Big companies, small companies

September 25, 2013

Large companies are notorious for succumbing to an excess of process; the term "small company" brings to mind a nimble organization, capable of making decisions quickly without red tape.

The other side of this agility is a lack of oversight. I once read (maybe Spolsky?) decscribe a launch checklist (e.g. "step 4: get legal to check trademarks") as a list of everything that's ever gone wrong at a company. Each accident throughout a company's history is followed by a postmortem that concludes with adding another item to the checklist of roadblocks ("next time, also verify the relevant twitter account is available"). With each year the process grows.

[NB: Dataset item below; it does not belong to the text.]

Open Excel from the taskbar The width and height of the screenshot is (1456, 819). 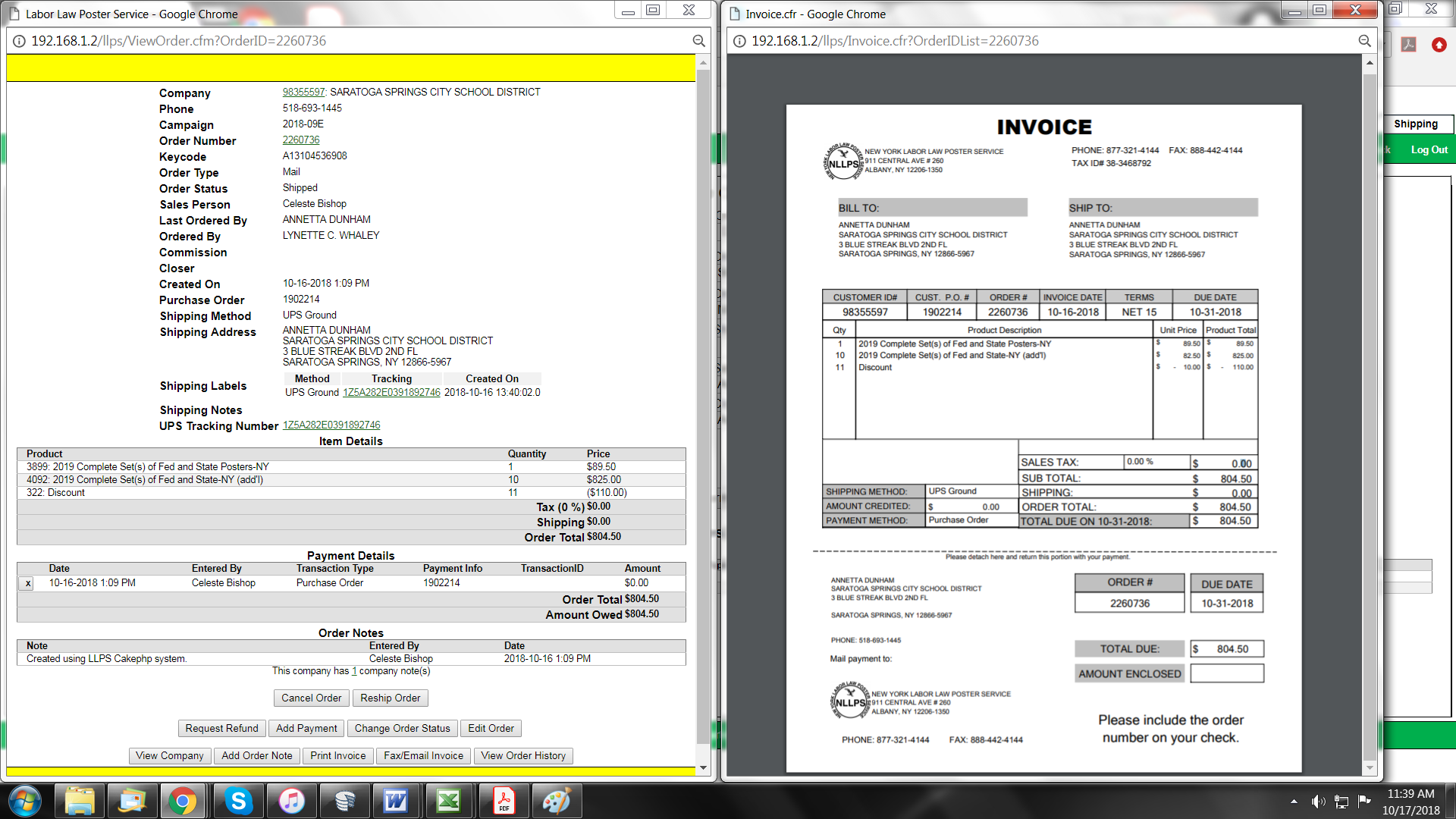coord(449,801)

I've been thinking about this recently due to reading Nelson's post about getting spammed by Google Wallet. (I feel it's maybe worth highlighting my disclaimer: though I work at Google, I am a mere cog; my facts may well be wrong because I only know what I read online.) Nelson posted that he got an email from Google full of ads, without a link to opt out, and with a footer that claimed the message was a "mandatory service announcement".

I was surprised to read this in part because for the product I work on we recently wanted to email our customers. (Distinct from Wallet, "customers" here refers to people who've actually paid us money for a service we provide.) To send an email from Google, there is of course a process; as far as I understand it this involves integrating with a Google-wide service that manages tracking whether a given user had opted in to emails, provides them opt outs, etc. "Process" is often a bad word but here it seems reasonable enough. (I wasn't involved with this integration, I just heard about it. Remember: cog.)

And though I don't know the facts of what happened with this Wallet mail, it appears as if someone skipped the process. "It is better to ask for forgiveness than permission", we cry... and then spam. What went wrong? The missing element, I think, is that with a smaller group of people it's easier to get in alignment about goals and values. At some point, someone somewhere decided that sending this mail this way was ok when you and I can say it's not. (Nelson, who started at Google in 2001, didn't like it either.)

So maybe another way of looking at process is that it's a necessary evil, used to defend an institution against the wrong values. (This isn't to defend the idea but rather recognize it as inevitable.) Another way of looking at it is that this kind of process becomes necessary when you can no longer trust one another to do the right thing, which is pretty depressing and more or less the reason I quit working on Chrome.

PS: For all I know, in this particular case maybe someone just accidentally misclicked the wrong checkbox when sending the email, and the only lesson we'll learn is to add yet another step to the process to double-check the checkbox.